Postby redsturgeon » August 24th, 2022, 1:47 pm

Lootman wrote:
redsturgeon wrote:
That said, the desire to be prescribed a pill to feel better is tempting, both for the patient and for the doctor. Valium is a little different because that addresses anxiety rather than depression. 60 or so years after it was developed, it is still in wide use today, including by my dentist. But again for occasional use, not persistent use.

Non-scientist here, if that isn't obvious. :D


Just to clarify I was using Valium as an example of over prescribing and not suggesting it was ever used as an anti depressant. In addition to its anxiolytic properties it is also useful as a muscle relaxant and sedative. It is indeed still used today but not long term as it was often prescribed in the past and not really recommended for longer than a month. When the Rolling Stones sang about it as "mother's little helper", it was probably the most widely prescribed drug in the western world. Nowadays Valium (diazepam) is still widely used and abused but not prescribed quite as much as 40 years ago.

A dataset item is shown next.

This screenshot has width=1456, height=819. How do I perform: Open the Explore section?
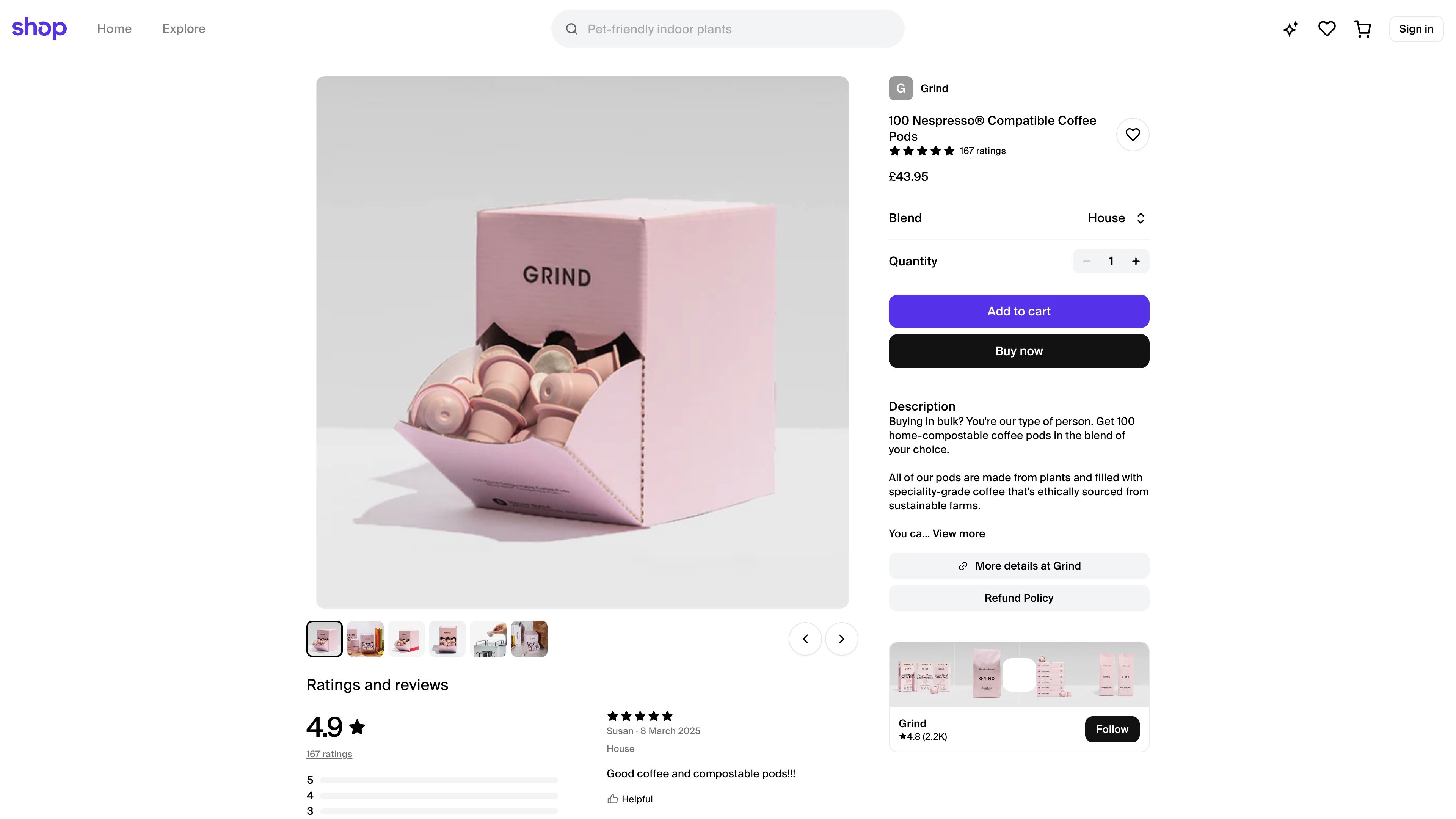pyautogui.click(x=183, y=28)
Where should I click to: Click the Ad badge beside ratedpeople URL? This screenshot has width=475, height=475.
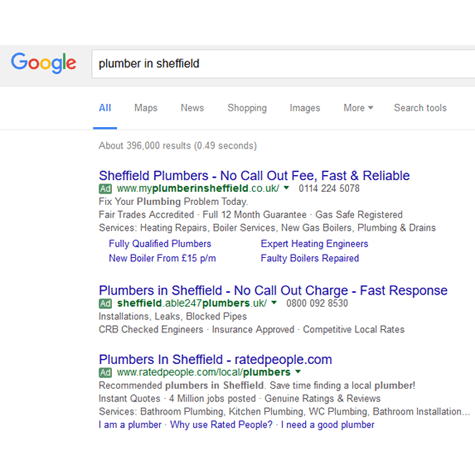point(105,372)
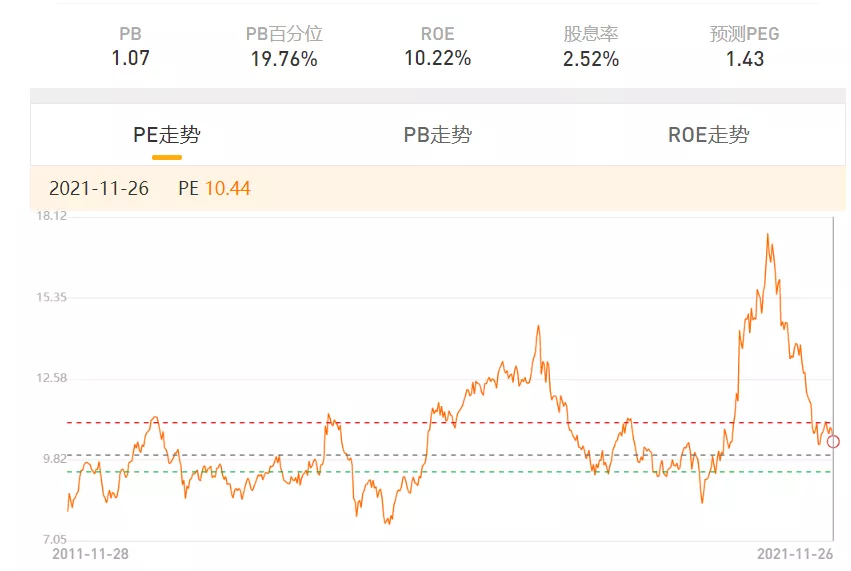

As a non-scientist your overall description of depression contains a lot of common sense although I would make the point that a clinical definition would require a persistent, longer term alteration of mood rather than a short term or temporary event. Best practice would be to engage in non pharmaceutical interventions initially but things like counselling are more expensive for the NHS to provide so the prescription pad is often the default.